2. dr. Bimosekti Sp.A
Q : Bagaimana tatalaksana cough varian asma jika kita melihat guideline PNAA?
A : Cough varian asma ditandai dengan batuk berulang terus menerus dan dapat timbul di
malam hari, terjadi akibat hiperreaktivitas bronkus. Pembedanya dengan asma hanyalah
pada cough varian asma tidak ditemukan wheezing/sesak nafas namun jika kita terapi
sebagai asma (diberikan bronkodilator) memberikan respon yang baik pula. Pada cough
varian asma ditemukan hasil rontgen paru normal, uji fungsi paru normal, uji provokasi
bronkus (+). Cough varian asma ini jika dalam perkembangannya di kemudian hari
disertai dengan wheezing  asma.
Q : Apakah cough varian asma boleh diterapi dengan montelukast?
A : Boleh.
Q : Apakah pewarnaan Neisser tidak lagi direkomendasikan IDAI untuk menegakkan
diagnosis difteri?
A : Pewarnaan Neisser tetap digunakan sebagai dasar diagnosis, kemudian dikonfirmasi
dengan hasil kultur.
3. dr. Rivai Sp.A
Q : Kapan usia paling dini kita boleh memberikan montelukast pada anak-anak?

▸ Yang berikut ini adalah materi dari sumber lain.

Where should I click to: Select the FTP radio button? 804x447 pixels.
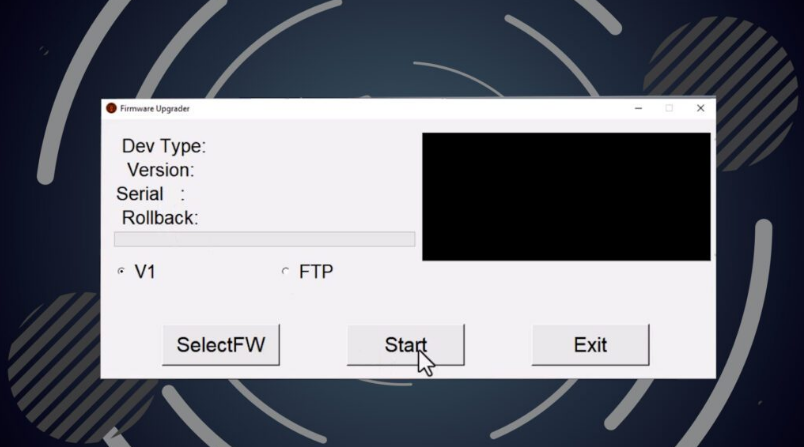pos(285,271)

A : anak usia 6-24 bulan yang disertai dengan atopi. Perlu ditekankan bahwa terapi pada
asma hanya menghentikan serangan/gejala klinis saja namun tidak akan menghentikan
proses inflamasi dan remodeling.
4. dr. Kurniawan Sp.A
Q : Apakah masih perlu uji provokasi dan eliminasi makanan untuk anak usia di atas 3-4
tahun yang menderita asma?
A : tidak direkomendasikan karena faktor pencetus asma dari makanan sangat sedikit.

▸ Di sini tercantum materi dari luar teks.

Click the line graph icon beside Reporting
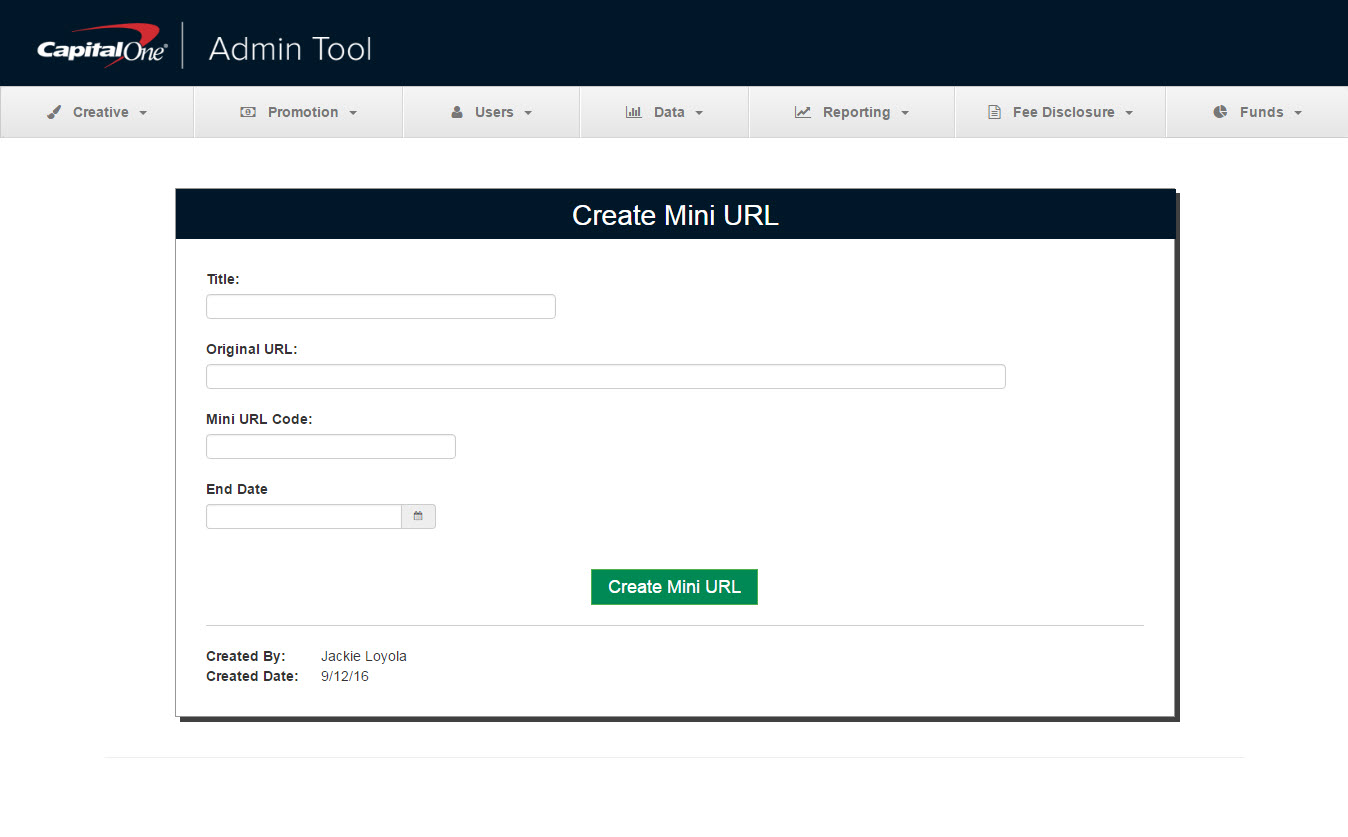 [x=803, y=112]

Pemicu inhalasi (asap rokok, debu, polutan) lebih sering memicu asma dibanding
makanan.
Q : Apakah hasil skin prick test digunakan sebagai dasar untuk menghindari pencetus
asma?
A : Tidak. Pada divisi respirologi anak, skin prick test (+)  prediksi menjadi asma. Skin
prick test tidak digunakan sebagai dasar untuk mencegah terjadinya asma.
5. dr. Nugroho, Sp.A
Q : Bagaimana penanganan kasus difteri dengan klinis yang tidak spesifik (tidak terdapat
pseudomembran) tetapi hasil pengecatan (+) difteria?
A : Pedoman diagnosis difteri tetap dari klinis  terapi berdasarkan temuan klinisnya.
Jika sudah jelas klinis tidak sesuai dengan difteri  tidak perlu diberikan ADS. Jika
klinis meragukan  diterapi seperti difteri sampai terbukti bukan difteri.